OBJECTIVE 1
Copy the rows word for word, starting at the line containing "You are a computer-use agent. Viewport: 1372px" and continuing through the last row, with both ends included. Leave out the picture.

Sunday, October 12, 2008

The Hunger Games-Suzanne Collins

In the ruins of a place known as North America lies the nation of Panem, a shining Capitol surrounding by twelve outlying districts. The Capitol is harsh and cruel and keeps the districts in line by forcing them all to send one boy and one girl between the ages of twelve and eighteen to participate in the annual Hunger Games, a fight to the death on live TV. Sixteen-year-old Katniss Everdeen, who lives alone with her mother and younger sister, regards it as a death sentence when she steps forward to take her sister’s place in the Games. But Katniss has been close to death before—and survival, for her, is second nature. Without really meaning to, she becomes a contender. But if she is to win, she will have to start making choices that weigh survival against humanity and life against love.

MATERIAL FOR THIS TASK
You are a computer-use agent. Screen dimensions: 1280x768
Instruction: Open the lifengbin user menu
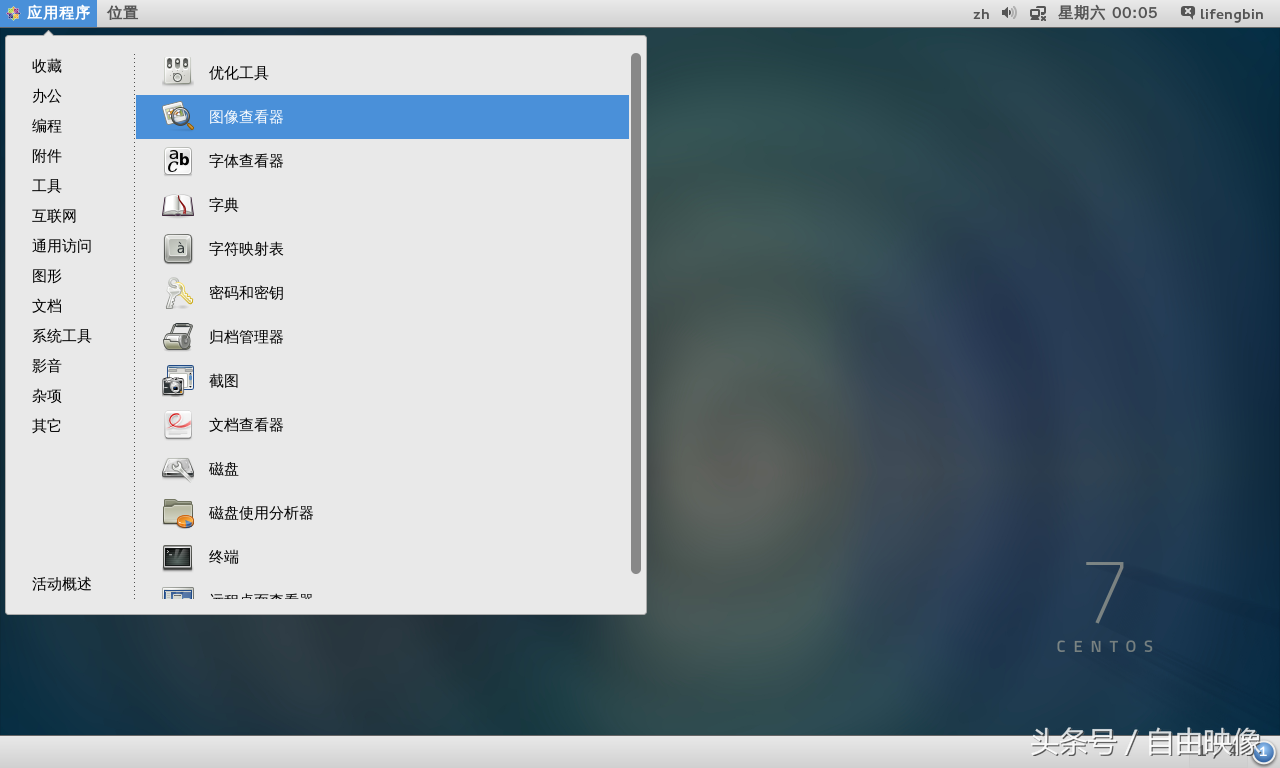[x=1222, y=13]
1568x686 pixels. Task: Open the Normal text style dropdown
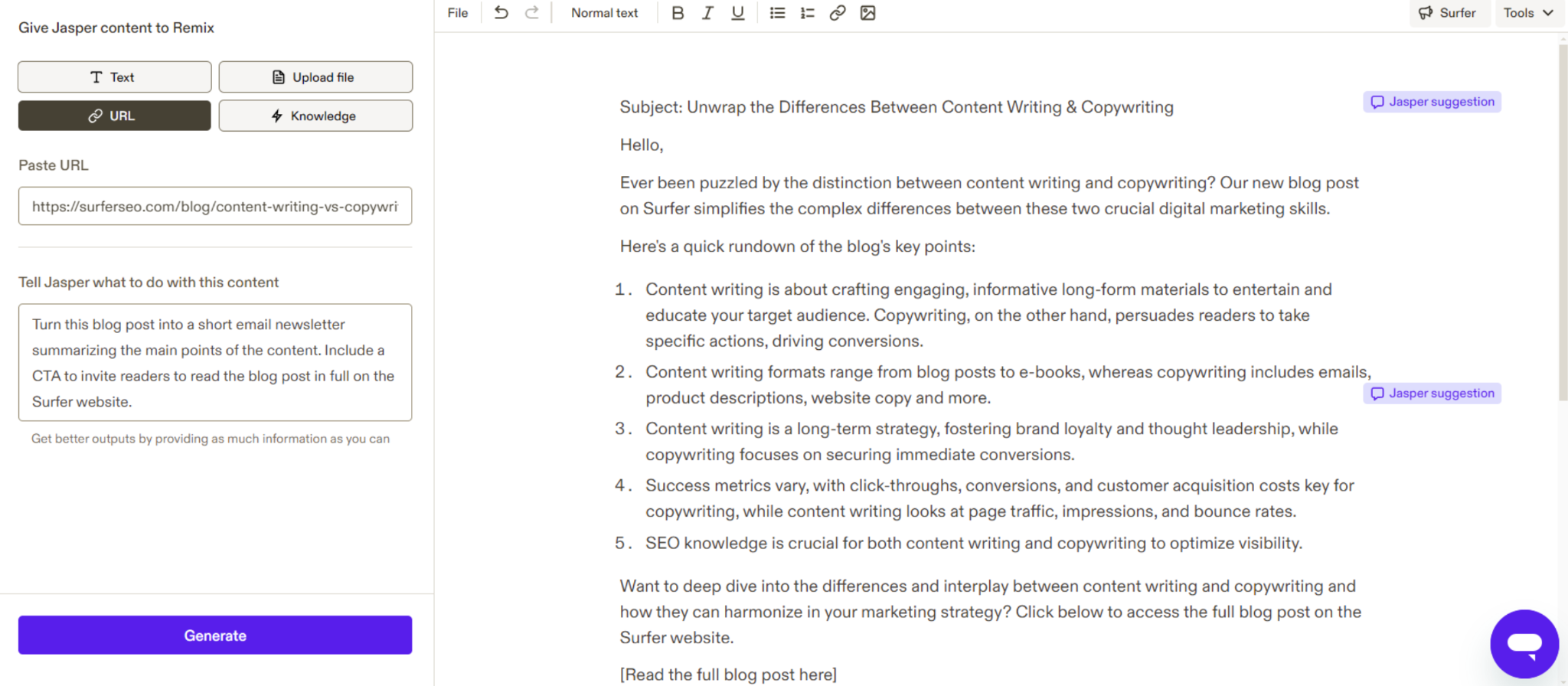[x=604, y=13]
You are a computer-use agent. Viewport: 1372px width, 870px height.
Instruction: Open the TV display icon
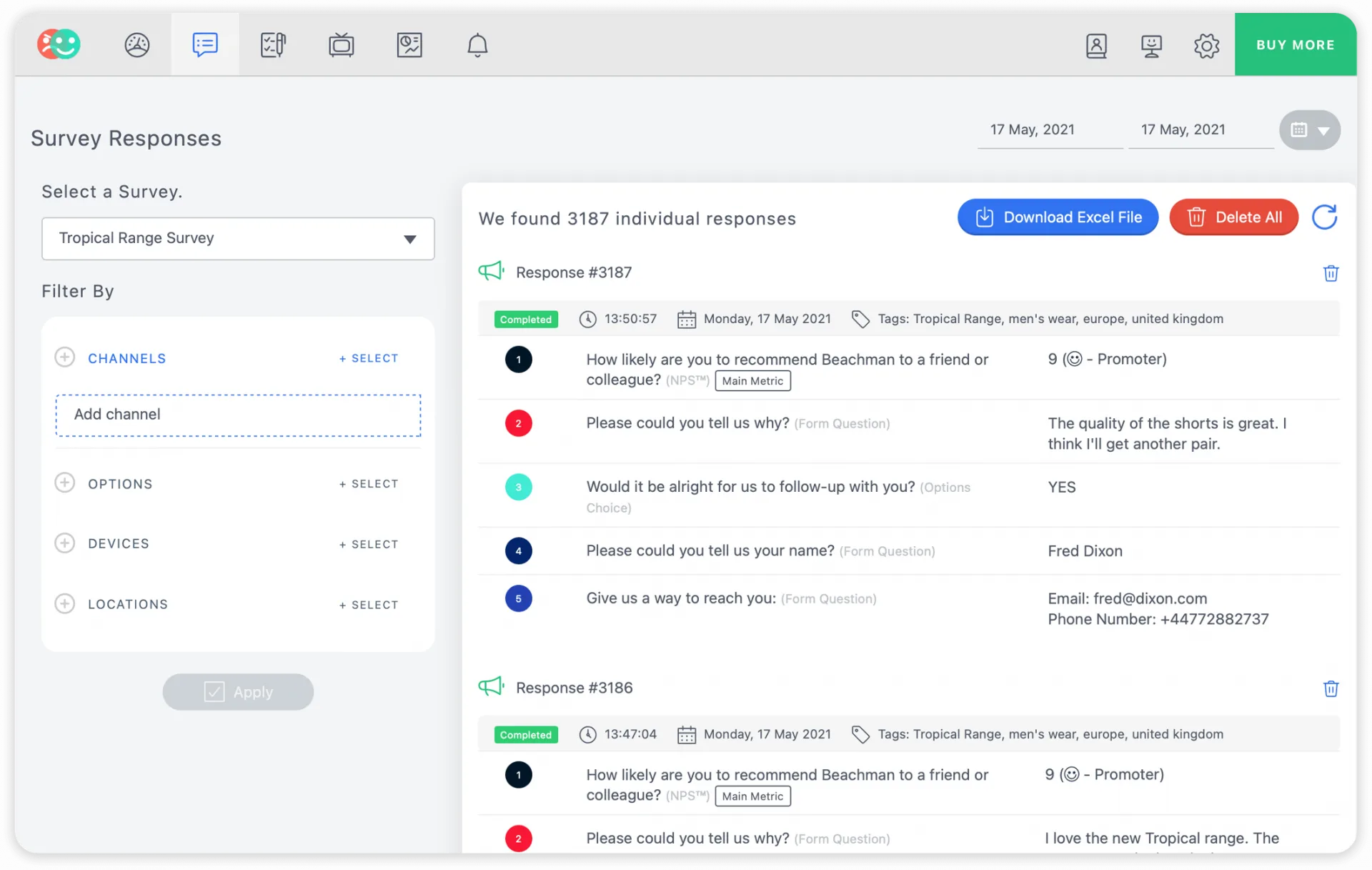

OBJECTIVE 2
In the summary of The Hunger Games, who does Katniss Everdeen live with?

EXERCISE SOLUTION 1
You are a computer-use agent. Viewport: 1372px width, 870px height.
Instruction: Open the TV display icon

EXERCISE SOLUTION 2
Her mother and younger sister.